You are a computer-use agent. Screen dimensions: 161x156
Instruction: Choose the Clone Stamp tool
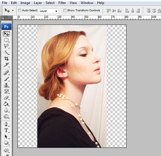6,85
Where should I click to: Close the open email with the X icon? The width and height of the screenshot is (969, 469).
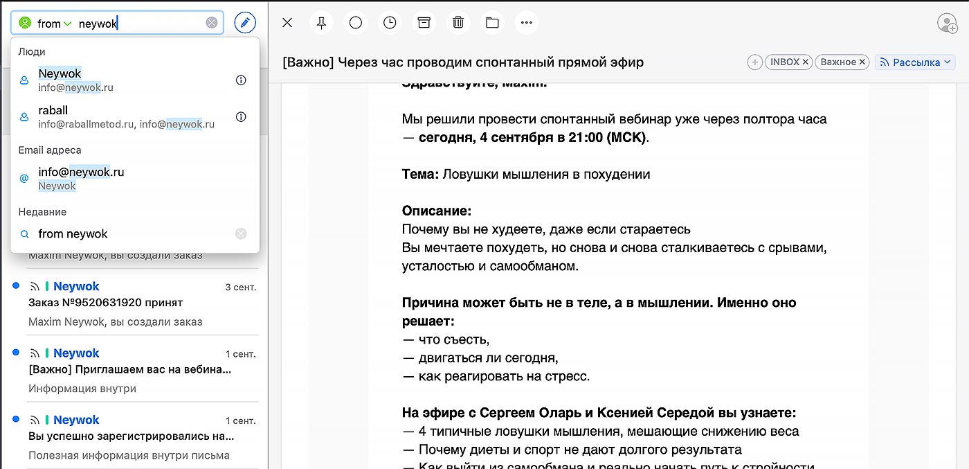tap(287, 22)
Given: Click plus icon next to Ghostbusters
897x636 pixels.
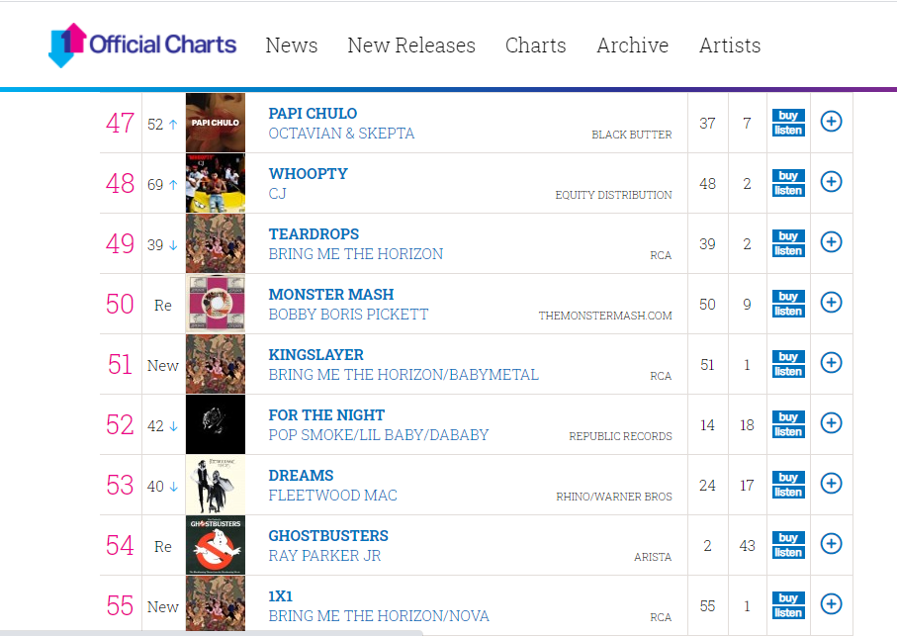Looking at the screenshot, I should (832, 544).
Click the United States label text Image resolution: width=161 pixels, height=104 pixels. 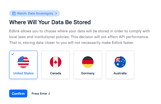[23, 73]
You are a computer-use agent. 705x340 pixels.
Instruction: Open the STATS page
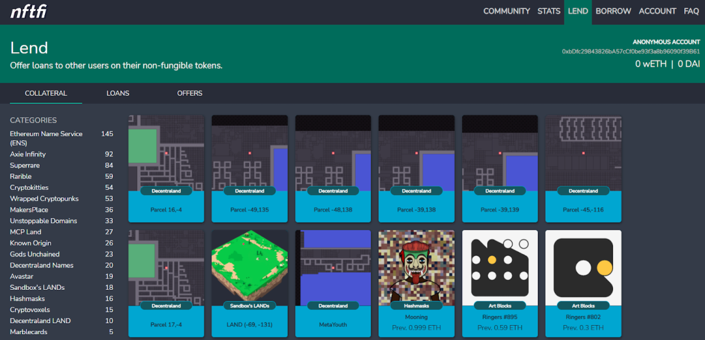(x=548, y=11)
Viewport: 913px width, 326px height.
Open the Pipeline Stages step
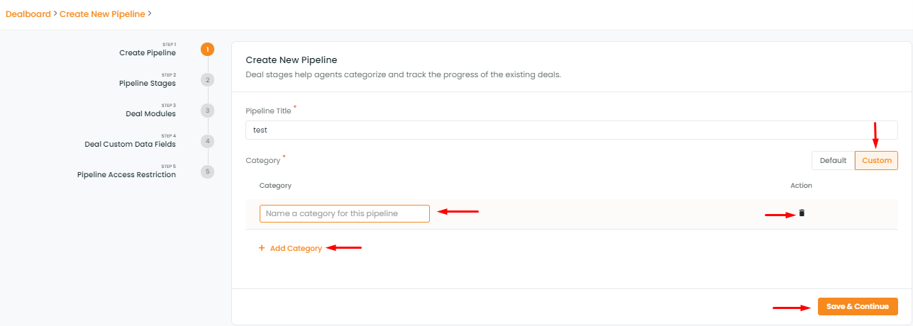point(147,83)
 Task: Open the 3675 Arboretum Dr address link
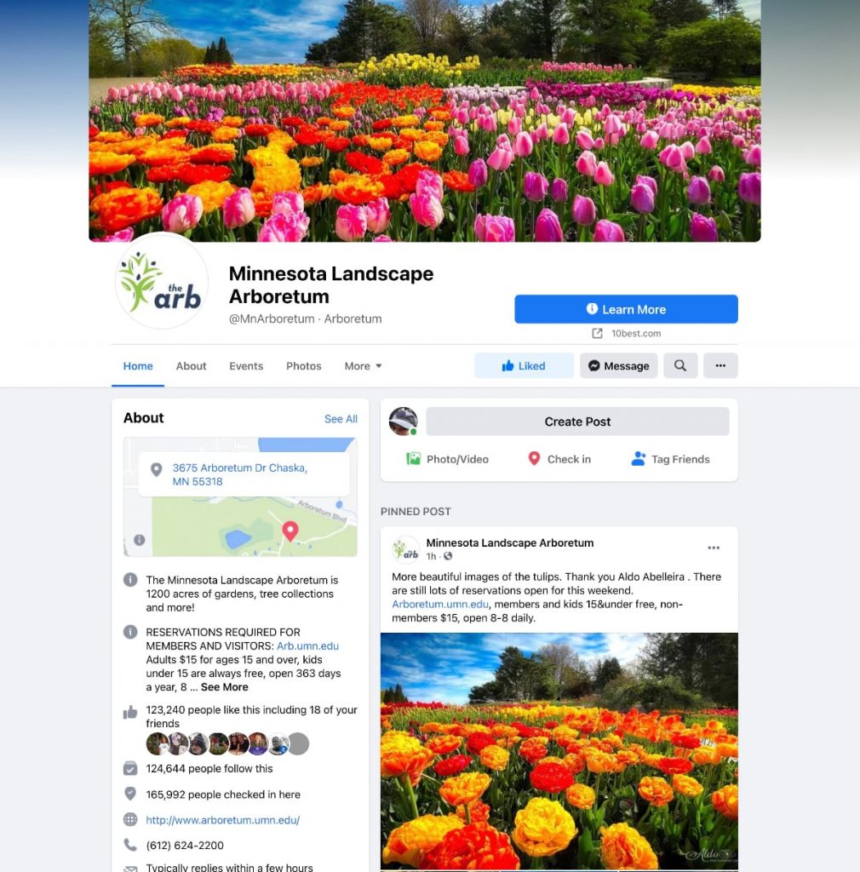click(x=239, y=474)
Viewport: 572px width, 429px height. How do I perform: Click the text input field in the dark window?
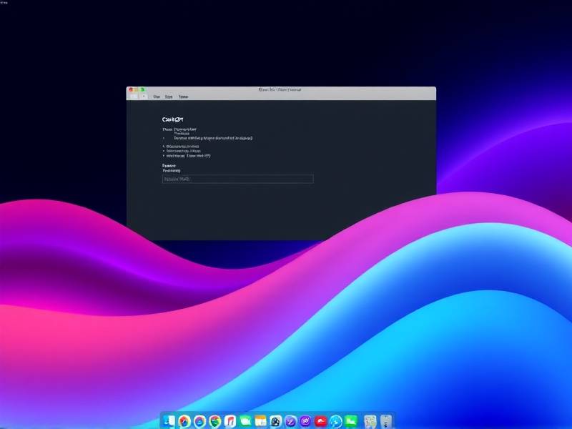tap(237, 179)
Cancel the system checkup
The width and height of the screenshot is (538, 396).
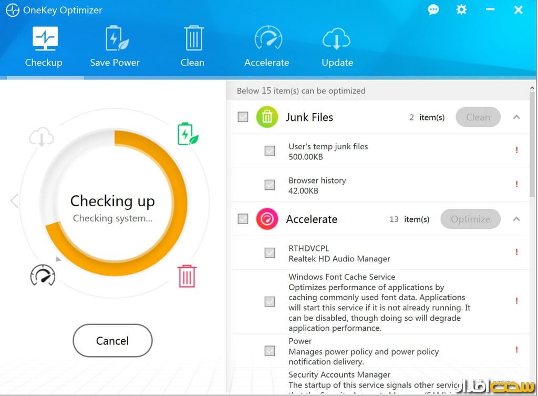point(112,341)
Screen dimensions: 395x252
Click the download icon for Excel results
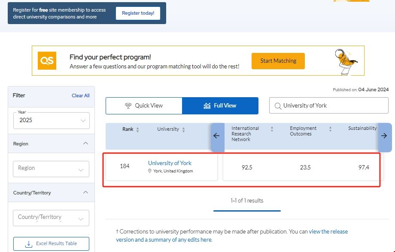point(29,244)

◆ How to complete this task ◆
Search the records above for the string "agent" and copy each line that holds it.

◆ Completed exercise ◆
You are a computer-use agent. Screen dimensions: 161x156
You are a computer-use agent. 705x340 pixels.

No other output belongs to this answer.